===== DATA TO PROCESS

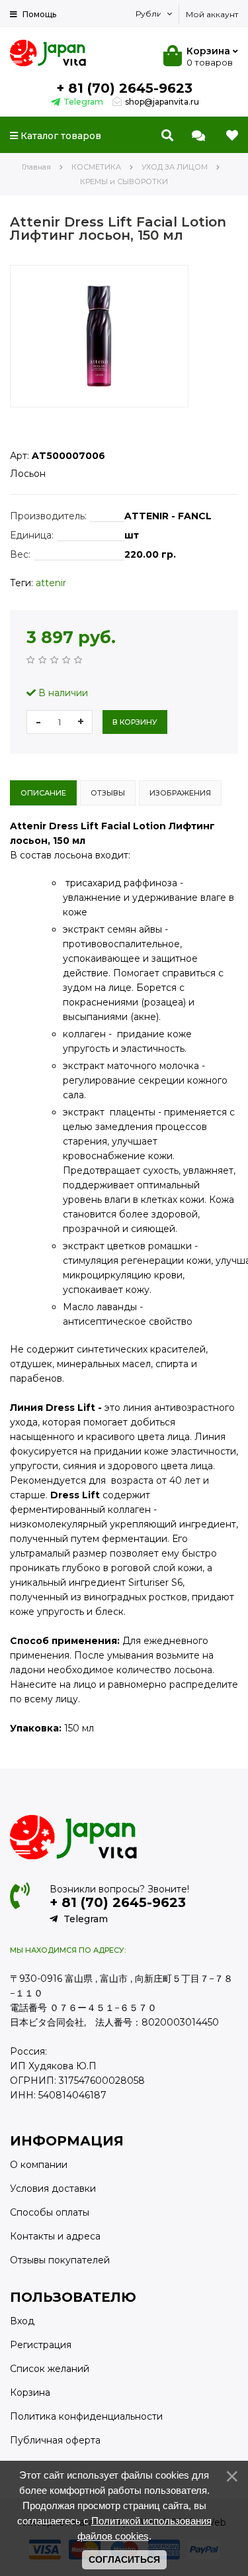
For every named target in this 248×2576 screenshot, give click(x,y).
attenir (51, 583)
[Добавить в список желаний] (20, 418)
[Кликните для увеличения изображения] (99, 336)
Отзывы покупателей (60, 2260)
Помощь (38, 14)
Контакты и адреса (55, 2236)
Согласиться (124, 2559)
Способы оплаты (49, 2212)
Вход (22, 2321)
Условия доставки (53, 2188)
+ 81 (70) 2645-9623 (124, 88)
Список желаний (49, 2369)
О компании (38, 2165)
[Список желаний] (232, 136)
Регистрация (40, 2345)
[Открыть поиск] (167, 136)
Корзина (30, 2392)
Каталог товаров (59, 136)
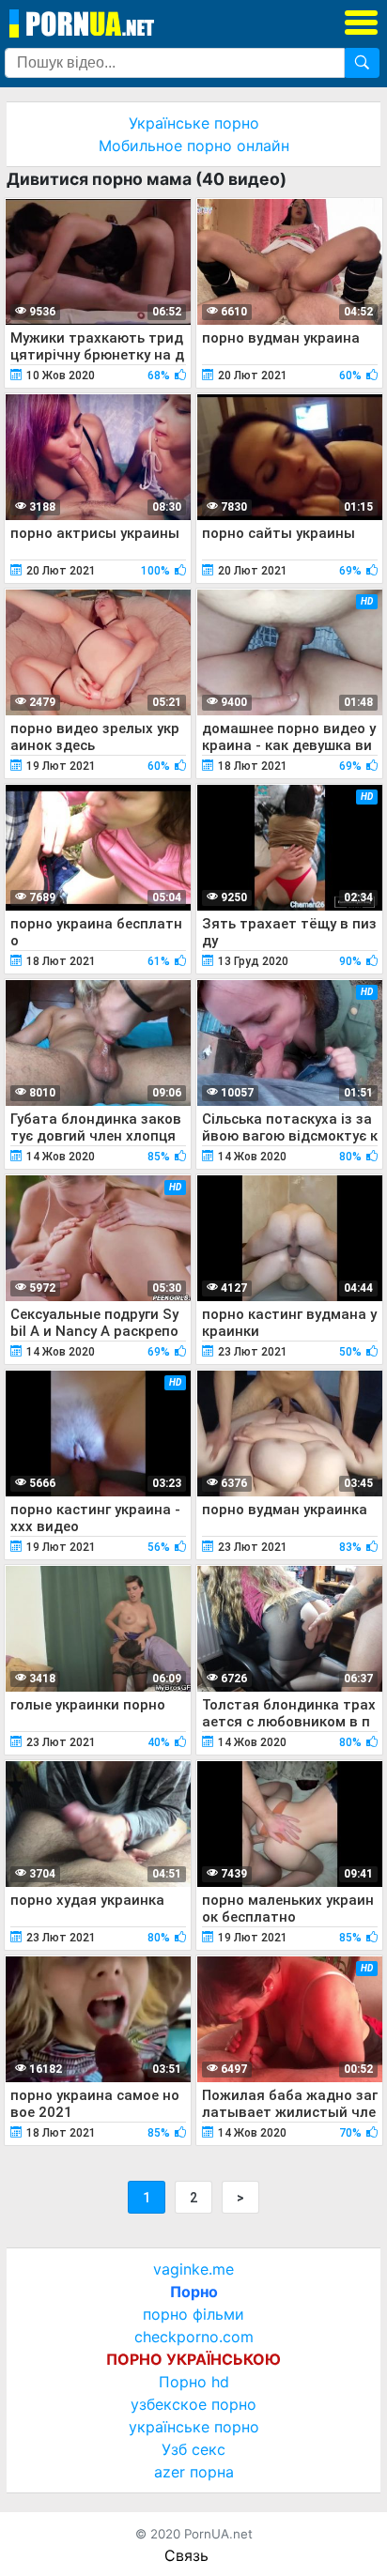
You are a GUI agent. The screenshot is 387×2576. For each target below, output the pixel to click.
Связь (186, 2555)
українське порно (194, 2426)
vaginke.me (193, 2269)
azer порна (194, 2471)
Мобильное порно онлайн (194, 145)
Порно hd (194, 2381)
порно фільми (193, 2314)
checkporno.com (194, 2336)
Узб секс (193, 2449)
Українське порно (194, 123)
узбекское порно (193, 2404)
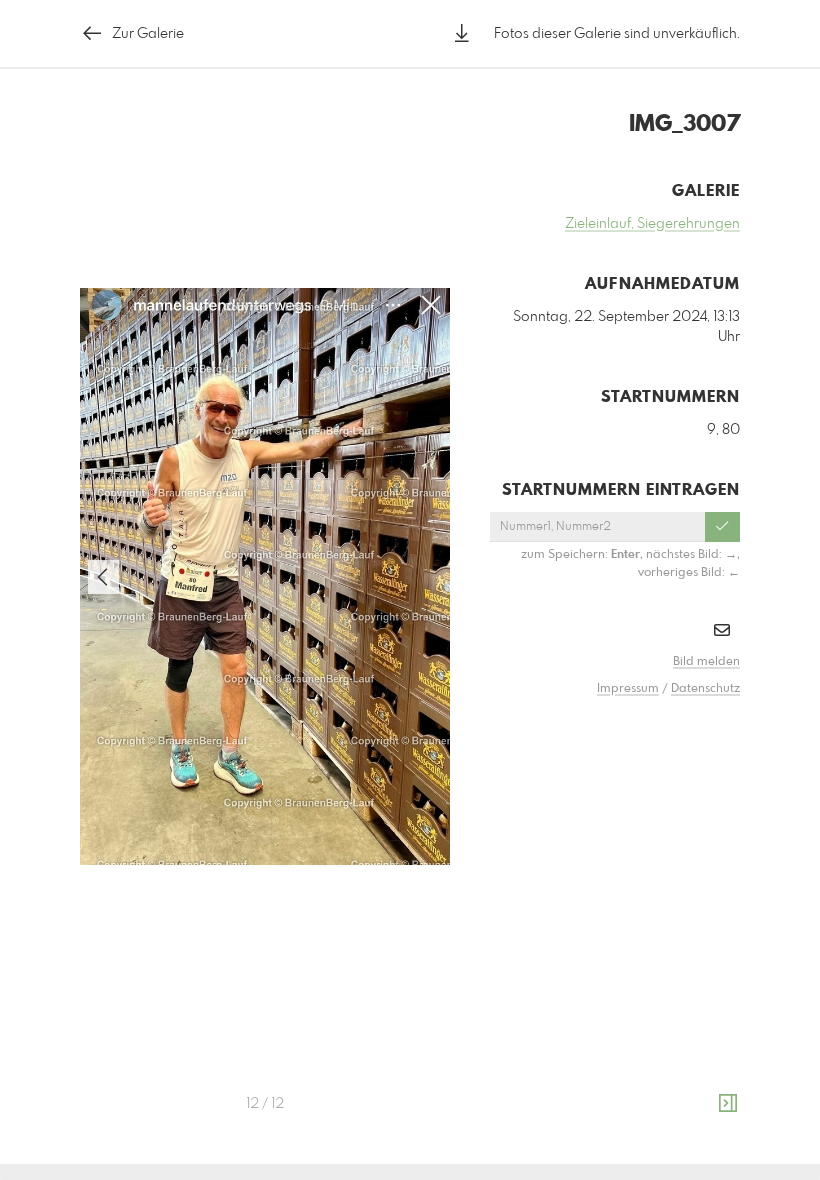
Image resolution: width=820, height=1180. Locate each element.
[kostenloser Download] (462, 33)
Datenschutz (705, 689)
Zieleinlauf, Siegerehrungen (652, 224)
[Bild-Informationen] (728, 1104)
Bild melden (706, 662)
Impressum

==========
===== DATA TO PROCESS

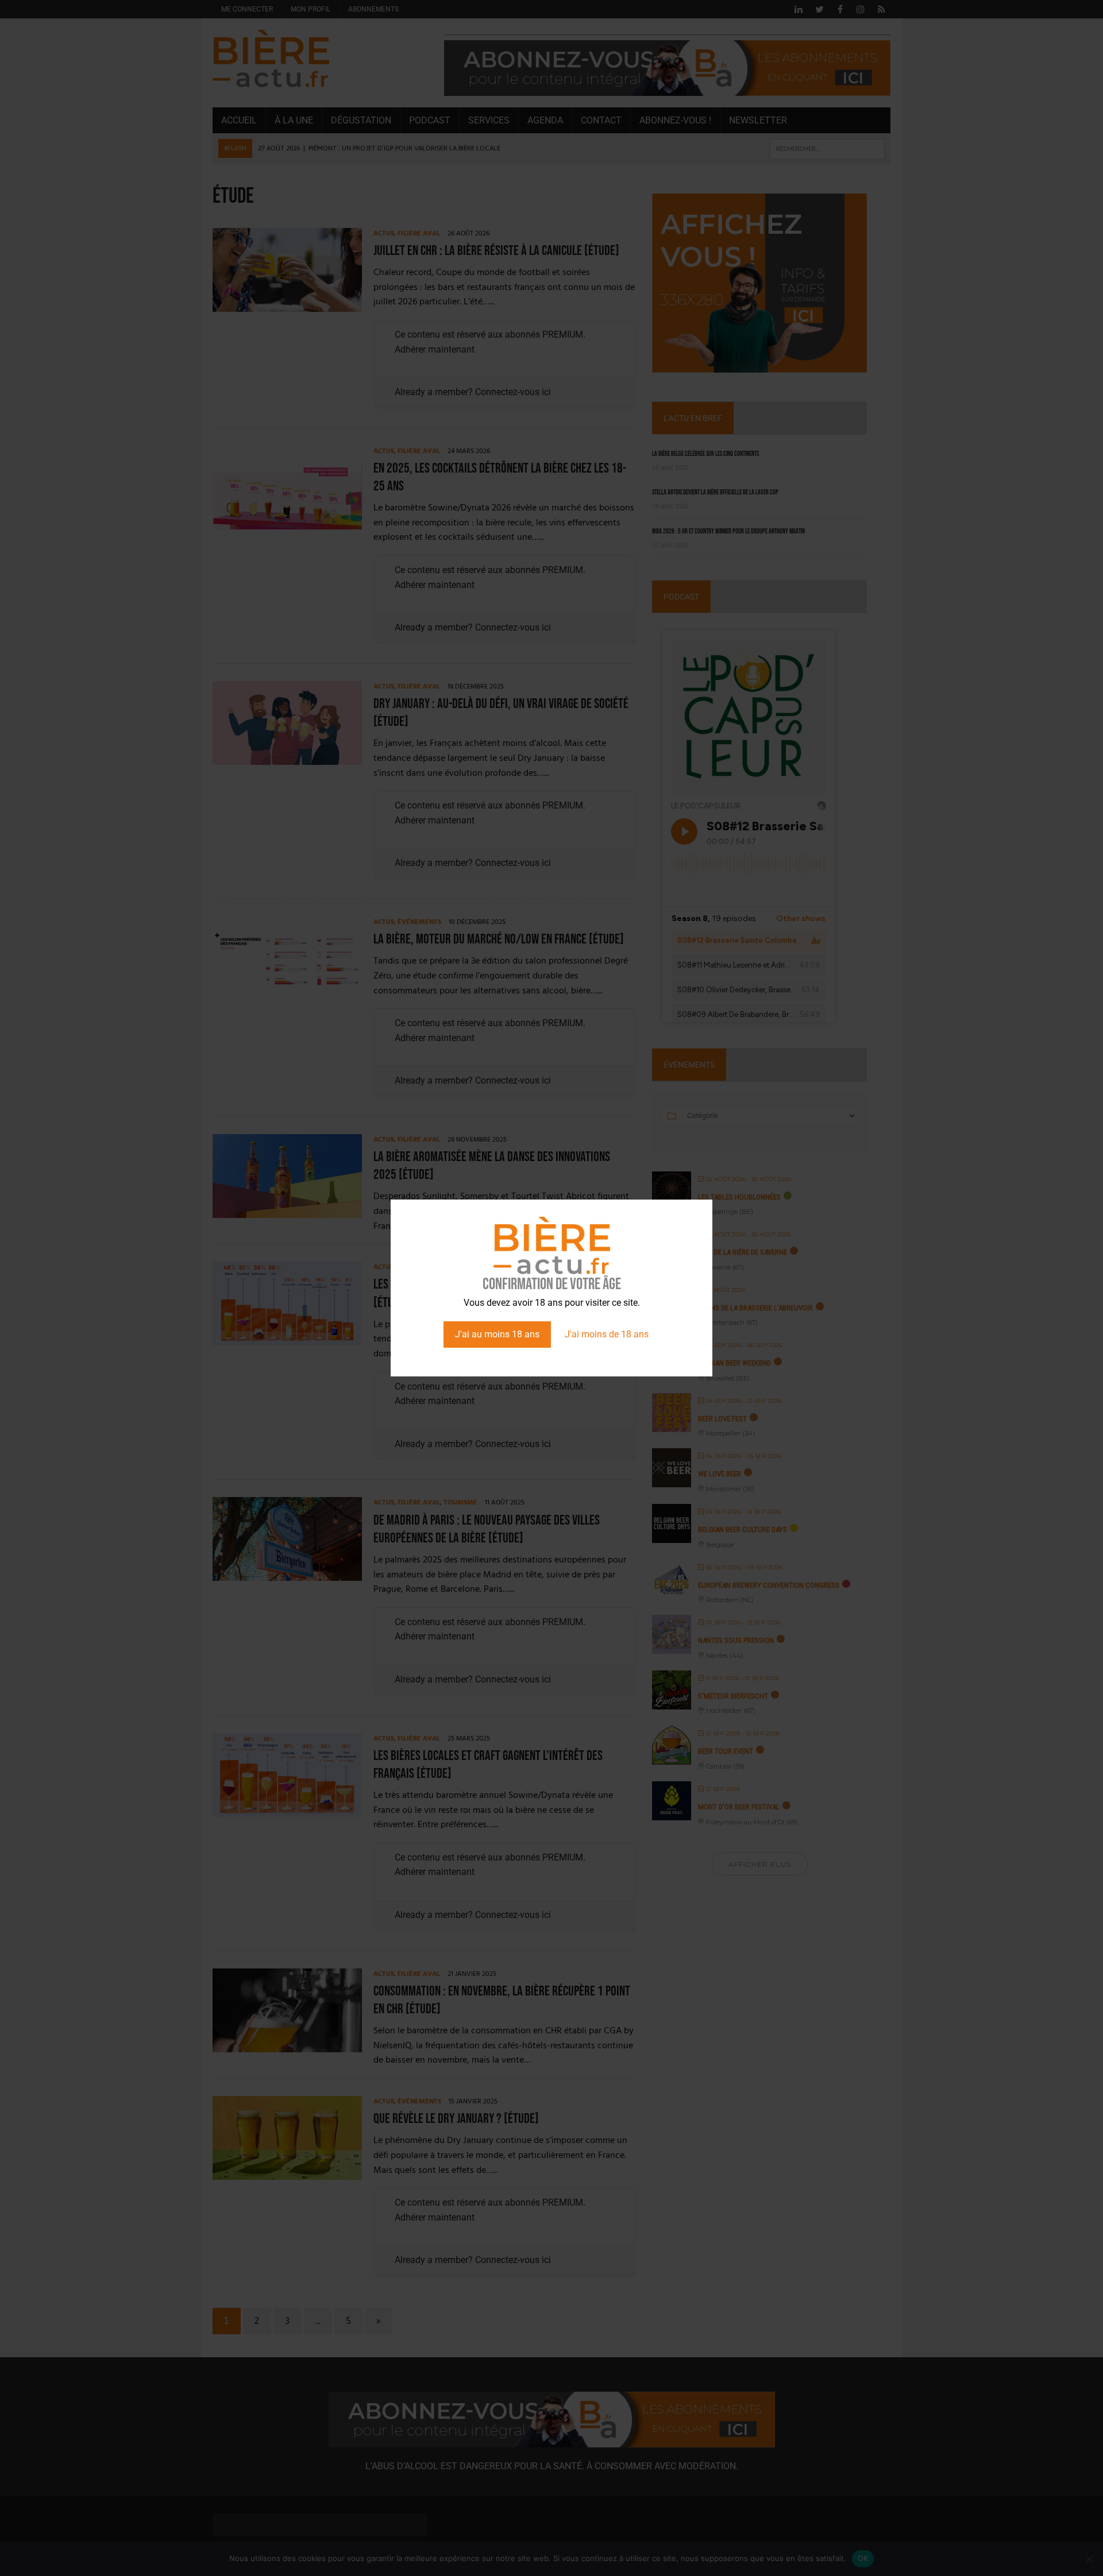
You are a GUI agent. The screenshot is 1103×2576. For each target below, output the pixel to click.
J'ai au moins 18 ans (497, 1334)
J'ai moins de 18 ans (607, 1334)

==========

Using the data above, return the lines from the one holding "[Список желаний] (232, 136)" through the one holding "українське порно (194, 2426)" exactly, but not the pictures.

SOLUTION BELOW:
[Список желаний] (232, 136)
Регистрация (40, 2345)
[Открыть поиск] (167, 136)
Корзина (30, 2392)
Каталог товаров (59, 136)
You are a GUI agent. The screenshot is 387×2576. For each target below, output the pixel to click.
Связь (186, 2555)
українське порно (194, 2426)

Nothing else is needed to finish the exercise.